Arrimer le e-commerce à des magasins physiques dans les grandes villes, là où la densité de population est plus importante, lui permet de faire baisser le coût du dernier kilomètre (aller et retour) car elle sait que le client est canal-agnostique.

Amazon vise également les centres des principales villes car c’est là que réside son cœur de cible : le client « Prime », aisé, dépensant 1 400$ par an chez elle – le double du client « non Prime ». Une cible épargnée par la baisse du pouvoir d’achat du reste de la population dans le monde occidental.

Nous sommes les témoins du Jour du Jugement Dernier pour la Distribution, avec Amazon comme Cavalier de l’Apocalypse.

Comme nous avons vu la population agricole baisser de 50% à 4% de la population active au XXème siècle, nous allons voir une chute similaire pour la distribution en ce début de XXIème. Magasins sans caisses, entrepôts peuplés de robots, c’est 1 million d’emplois qui sont concernés en France.

Alors, est-ce la fin de la distribution ?

Lors du prochain Paris Retail Show, l’omnicanal, le phygital, le Unified Commerce, le Commerce Connecté avec, bien sûr, une bonne dose de cette si mal nommée Intelligence Artificielle, vont être présentés par des vendeurs de solutions comme étant «la » clef magique de la survie pour une distribution devenue zombie, droguée au discount. Or, pour 1 point de croissance en ligne c’est 1 point de sa rentabilité qui disparait.

Arrimer du digital sur des réseaux physiques pour singer Amazon est sans espoir.

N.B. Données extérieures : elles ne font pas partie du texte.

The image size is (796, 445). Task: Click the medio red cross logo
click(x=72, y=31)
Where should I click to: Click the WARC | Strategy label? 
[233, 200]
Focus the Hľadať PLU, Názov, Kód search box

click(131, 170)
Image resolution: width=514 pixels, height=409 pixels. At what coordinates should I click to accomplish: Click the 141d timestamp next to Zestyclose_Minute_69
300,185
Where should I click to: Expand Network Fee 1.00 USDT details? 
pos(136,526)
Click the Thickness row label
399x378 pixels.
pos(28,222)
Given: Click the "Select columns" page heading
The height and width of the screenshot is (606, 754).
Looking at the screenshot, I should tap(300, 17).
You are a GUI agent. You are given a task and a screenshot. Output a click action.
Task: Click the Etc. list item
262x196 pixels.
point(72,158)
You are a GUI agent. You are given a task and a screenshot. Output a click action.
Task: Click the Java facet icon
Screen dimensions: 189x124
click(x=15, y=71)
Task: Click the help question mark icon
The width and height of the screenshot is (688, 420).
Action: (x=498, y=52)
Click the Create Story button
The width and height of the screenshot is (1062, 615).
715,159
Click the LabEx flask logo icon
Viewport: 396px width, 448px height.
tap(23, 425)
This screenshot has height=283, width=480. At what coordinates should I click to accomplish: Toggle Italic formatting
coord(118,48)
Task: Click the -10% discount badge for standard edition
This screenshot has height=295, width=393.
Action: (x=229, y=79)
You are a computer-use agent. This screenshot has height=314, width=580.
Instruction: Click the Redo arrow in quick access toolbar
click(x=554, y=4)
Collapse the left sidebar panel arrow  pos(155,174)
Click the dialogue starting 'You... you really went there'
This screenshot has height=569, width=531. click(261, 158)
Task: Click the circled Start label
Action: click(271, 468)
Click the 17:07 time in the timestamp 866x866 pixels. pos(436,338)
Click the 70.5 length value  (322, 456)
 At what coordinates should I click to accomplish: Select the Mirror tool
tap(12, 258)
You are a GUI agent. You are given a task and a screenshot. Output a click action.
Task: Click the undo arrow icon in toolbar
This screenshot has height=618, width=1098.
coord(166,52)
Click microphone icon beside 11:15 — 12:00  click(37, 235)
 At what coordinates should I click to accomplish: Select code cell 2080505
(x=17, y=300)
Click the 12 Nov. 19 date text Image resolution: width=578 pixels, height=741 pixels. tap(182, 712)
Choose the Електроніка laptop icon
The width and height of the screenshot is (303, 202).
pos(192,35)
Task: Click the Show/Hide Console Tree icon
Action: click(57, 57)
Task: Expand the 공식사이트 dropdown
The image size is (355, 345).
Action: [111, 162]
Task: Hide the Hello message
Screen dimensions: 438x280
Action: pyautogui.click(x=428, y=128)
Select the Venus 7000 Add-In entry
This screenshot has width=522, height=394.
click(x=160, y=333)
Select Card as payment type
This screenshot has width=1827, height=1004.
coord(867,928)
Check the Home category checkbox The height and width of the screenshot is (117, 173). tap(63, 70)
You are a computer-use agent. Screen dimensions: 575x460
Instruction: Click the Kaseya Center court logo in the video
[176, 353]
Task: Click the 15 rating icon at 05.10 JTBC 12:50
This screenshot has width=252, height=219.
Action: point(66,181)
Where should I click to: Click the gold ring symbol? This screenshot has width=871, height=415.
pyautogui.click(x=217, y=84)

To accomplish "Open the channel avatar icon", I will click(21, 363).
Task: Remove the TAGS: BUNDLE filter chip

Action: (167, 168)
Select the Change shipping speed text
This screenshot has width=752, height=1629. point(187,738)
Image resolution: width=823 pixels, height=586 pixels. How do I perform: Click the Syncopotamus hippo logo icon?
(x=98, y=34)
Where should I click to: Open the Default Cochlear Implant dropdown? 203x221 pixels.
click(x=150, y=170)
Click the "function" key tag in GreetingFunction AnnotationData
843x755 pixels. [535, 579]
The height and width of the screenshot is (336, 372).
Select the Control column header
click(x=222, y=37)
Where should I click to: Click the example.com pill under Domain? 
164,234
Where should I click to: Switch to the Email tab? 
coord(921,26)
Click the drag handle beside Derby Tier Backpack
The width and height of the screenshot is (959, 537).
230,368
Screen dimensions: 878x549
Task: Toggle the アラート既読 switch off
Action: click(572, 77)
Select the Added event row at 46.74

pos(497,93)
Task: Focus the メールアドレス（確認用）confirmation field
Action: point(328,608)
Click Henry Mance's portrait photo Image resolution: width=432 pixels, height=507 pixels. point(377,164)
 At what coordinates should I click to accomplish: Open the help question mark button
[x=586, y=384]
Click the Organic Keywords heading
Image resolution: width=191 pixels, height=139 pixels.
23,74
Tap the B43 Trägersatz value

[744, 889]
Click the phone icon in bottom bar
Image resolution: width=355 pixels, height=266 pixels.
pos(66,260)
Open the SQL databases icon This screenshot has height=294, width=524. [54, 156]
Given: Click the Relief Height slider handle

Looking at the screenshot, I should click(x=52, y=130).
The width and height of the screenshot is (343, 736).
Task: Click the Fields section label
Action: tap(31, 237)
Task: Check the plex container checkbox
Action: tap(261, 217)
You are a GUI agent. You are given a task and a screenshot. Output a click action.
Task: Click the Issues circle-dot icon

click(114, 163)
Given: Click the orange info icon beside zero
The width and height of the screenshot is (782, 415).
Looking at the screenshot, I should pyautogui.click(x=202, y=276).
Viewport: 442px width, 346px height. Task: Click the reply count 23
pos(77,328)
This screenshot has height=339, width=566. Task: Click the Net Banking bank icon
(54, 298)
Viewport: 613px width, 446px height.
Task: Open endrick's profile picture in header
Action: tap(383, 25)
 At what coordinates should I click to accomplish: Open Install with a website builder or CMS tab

La clef de la survie face à la pieuvre de Seattle se trouve dans la valeur apportée à ses clients, dans la capacité à répondre à leurs instincts primaires. Car c’est dans la reconfiguration de la chaîne de valeur du point de vue du client que se trouve la réponse au défi d’Amazon. C’est là que réside l’innovation et non pas dans la technologie, le digital, l’Intelligence Artificielle.

Le commerce moderne tel que créé dans les années 40 est bien mort. Mais des distributeurs comme Sephora, Home Depot, Asos, Best Buy et les marques Direct to Consumer, les Digital Native Vertical Brands (DVNB) telles Bonobos, Warby Parker, Le Slip Français montrent que d’autres types de distribution peuvent se développer, de façon profitable. Encore faut-il oser sauter le pas.